(Dataset records)
-*-

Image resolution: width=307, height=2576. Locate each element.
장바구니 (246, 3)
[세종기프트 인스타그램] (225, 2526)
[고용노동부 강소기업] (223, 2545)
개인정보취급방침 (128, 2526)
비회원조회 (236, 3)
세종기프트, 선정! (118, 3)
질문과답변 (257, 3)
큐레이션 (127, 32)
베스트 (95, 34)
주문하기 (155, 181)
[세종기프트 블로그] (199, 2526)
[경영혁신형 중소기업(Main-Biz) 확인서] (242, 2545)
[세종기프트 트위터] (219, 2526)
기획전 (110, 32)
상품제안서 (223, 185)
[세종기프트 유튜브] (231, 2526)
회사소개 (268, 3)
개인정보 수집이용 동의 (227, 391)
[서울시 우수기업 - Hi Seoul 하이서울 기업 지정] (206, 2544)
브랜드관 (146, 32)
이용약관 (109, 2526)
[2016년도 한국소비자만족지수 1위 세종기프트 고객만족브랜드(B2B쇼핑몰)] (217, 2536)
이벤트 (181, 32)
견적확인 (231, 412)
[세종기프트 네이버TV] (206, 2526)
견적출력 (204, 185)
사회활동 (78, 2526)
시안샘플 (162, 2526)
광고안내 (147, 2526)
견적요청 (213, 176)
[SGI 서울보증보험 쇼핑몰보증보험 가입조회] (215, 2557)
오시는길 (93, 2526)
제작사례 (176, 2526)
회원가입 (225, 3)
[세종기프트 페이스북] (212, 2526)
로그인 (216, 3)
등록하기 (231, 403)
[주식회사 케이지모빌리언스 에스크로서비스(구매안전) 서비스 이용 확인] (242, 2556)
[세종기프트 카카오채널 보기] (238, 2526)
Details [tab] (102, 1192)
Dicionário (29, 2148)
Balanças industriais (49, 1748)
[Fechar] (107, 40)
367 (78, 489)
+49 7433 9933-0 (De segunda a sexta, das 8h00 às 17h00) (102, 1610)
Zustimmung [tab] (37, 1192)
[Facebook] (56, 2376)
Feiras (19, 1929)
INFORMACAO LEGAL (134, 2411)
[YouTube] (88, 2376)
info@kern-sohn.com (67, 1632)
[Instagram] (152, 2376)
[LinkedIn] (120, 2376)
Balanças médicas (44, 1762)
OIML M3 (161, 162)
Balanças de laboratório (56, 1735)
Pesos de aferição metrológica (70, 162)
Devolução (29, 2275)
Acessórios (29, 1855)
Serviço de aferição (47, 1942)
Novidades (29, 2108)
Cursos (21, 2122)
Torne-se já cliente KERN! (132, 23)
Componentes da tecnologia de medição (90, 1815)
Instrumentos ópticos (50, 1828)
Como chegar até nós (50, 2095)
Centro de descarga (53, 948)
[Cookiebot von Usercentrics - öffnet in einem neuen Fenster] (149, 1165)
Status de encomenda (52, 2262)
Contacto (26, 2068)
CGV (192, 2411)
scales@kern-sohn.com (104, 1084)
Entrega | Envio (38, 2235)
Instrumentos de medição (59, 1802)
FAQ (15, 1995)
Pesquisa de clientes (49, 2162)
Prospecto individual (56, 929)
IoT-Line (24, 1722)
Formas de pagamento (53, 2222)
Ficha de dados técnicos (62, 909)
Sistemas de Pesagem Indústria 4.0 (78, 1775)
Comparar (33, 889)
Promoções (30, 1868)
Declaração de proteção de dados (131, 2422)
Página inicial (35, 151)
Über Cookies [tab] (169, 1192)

-*-

DIRECTIONS FOR THIS TASK
Please reproduce, exactly as they appear above, the lines from the line containing "[세종기프트 트위터] (219, 2526)" up to and including the line containing "Cursos (21, 2122)".

ANSWER TO THIS EXERCISE
[세종기프트 트위터] (219, 2526)
기획전 (110, 32)
상품제안서 (223, 185)
[세종기프트 유튜브] (231, 2526)
회사소개 (268, 3)
개인정보 수집이용 동의 (227, 391)
[서울시 우수기업 - Hi Seoul 하이서울 기업 지정] (206, 2544)
브랜드관 (146, 32)
이용약관 (109, 2526)
[2016년도 한국소비자만족지수 1위 세종기프트 고객만족브랜드(B2B쇼핑몰)] (217, 2536)
이벤트 (181, 32)
견적확인 (231, 412)
[세종기프트 네이버TV] (206, 2526)
견적출력 (204, 185)
사회활동 (78, 2526)
시안샘플 (162, 2526)
광고안내 (147, 2526)
견적요청 (213, 176)
[SGI 서울보증보험 쇼핑몰보증보험 가입조회] (215, 2557)
오시는길 (93, 2526)
제작사례 (176, 2526)
회원가입 (225, 3)
[세종기프트 페이스북] (212, 2526)
로그인 (216, 3)
등록하기 (231, 403)
[주식회사 케이지모빌리언스 에스크로서비스(구매안전) 서비스 이용 확인] (242, 2556)
[세종기프트 카카오채널 보기] (238, 2526)
Details [tab] (102, 1192)
Dicionário (29, 2148)
Balanças industriais (49, 1748)
[Fechar] (107, 40)
367 (78, 489)
+49 7433 9933-0 (De segunda a sexta, das 8h00 às 17h00) (102, 1610)
Zustimmung [tab] (37, 1192)
[Facebook] (56, 2376)
Feiras (19, 1929)
INFORMACAO LEGAL (134, 2411)
[YouTube] (88, 2376)
info@kern-sohn.com (67, 1632)
[Instagram] (152, 2376)
[LinkedIn] (120, 2376)
Balanças médicas (44, 1762)
OIML M3 (161, 162)
Balanças de laboratório (56, 1735)
Pesos de aferição metrológica (70, 162)
Devolução (29, 2275)
Acessórios (29, 1855)
Serviço de aferição (47, 1942)
Novidades (29, 2108)
Cursos (21, 2122)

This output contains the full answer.